The definition of "harmful" is incredibly broad here. I think the old idion "The poison is in the dose" leaps to mind. After all, ancient civilisations knew that water could drown you, fire could burn you, and steel could poke a hole in you. We still use all of those things.
So, that gets us to the issue of how harmful the Romans considered lead, if we are going to use that as a harmfulness benchmark. After a quick look, it seems that Vitruvius was one of the first to really talk about the dangers of lead pipes in the 1st century BC. (There is a quote here http://penelope.uchicago.edu/~grout/encyclopaedia_romana/wine/leadpoisoning.html )

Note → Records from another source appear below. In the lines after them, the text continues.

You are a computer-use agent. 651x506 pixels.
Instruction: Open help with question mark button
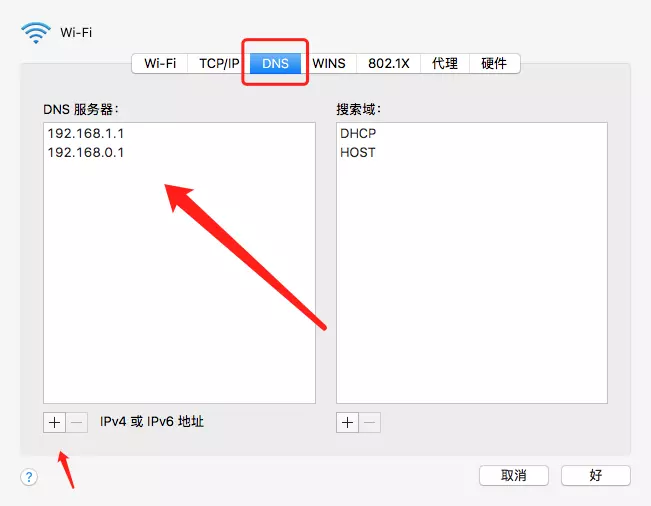coord(29,477)
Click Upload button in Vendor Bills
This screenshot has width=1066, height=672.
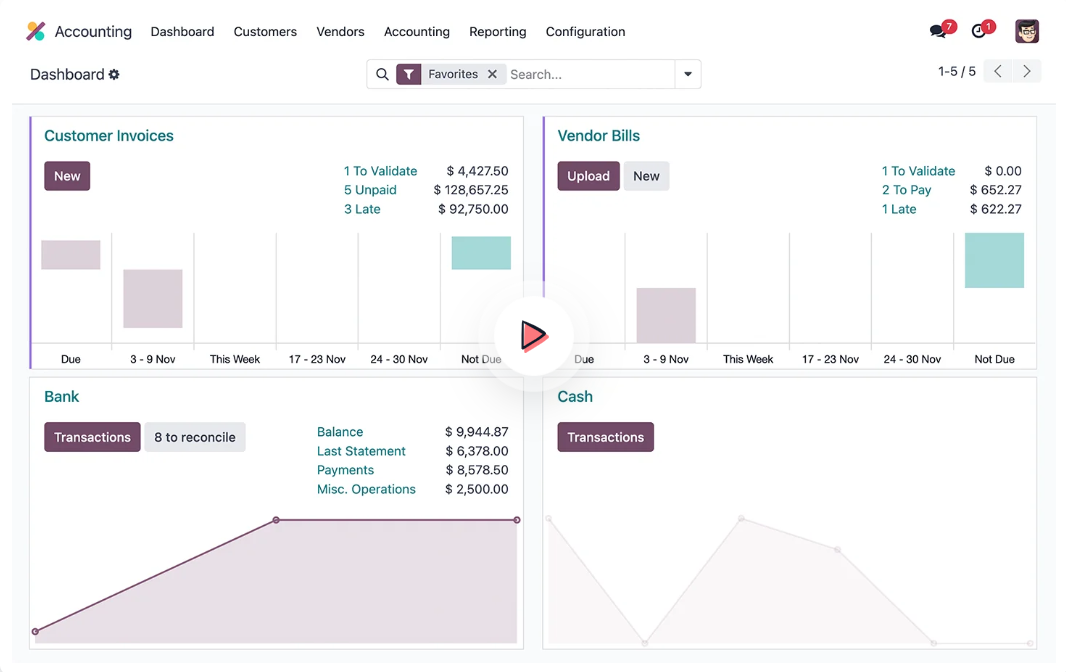[x=588, y=176]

He talks about observed illness in lead workers, but as far as I can tell, his writing doesn't actually cite illness in the general population due to lead. Obviously, population statistics and modern epidemiology weren't really available to him, so he really had more of a well informed hunch about how dangerous the lead pipes were, rather than a full understanding. The real observed danger was in making the pipes. Inhalation of lead fumes has a very obvious and immediate effect on a plumber, so it would have been quite reasonable to conclude that the only major danger of lead was in working with the molten form making pipes. Virtruvius obviously figured out that wasn't true, but he's notions obviously weren't universal. Besides, when you get right down to it, clean drinking water that somebody says might be unwholesome in the long term in some vague, abstract sense, is always going to seem better than a slowish death of thirst. So, the safety focus for centuries would have been on "don't stick your face in the boiling lead, or you'll go a bit stupid."
So, by that benchmark, what are the things that we use today that at some point in history, somebody had a hunch might be harmful? Pretty much everything.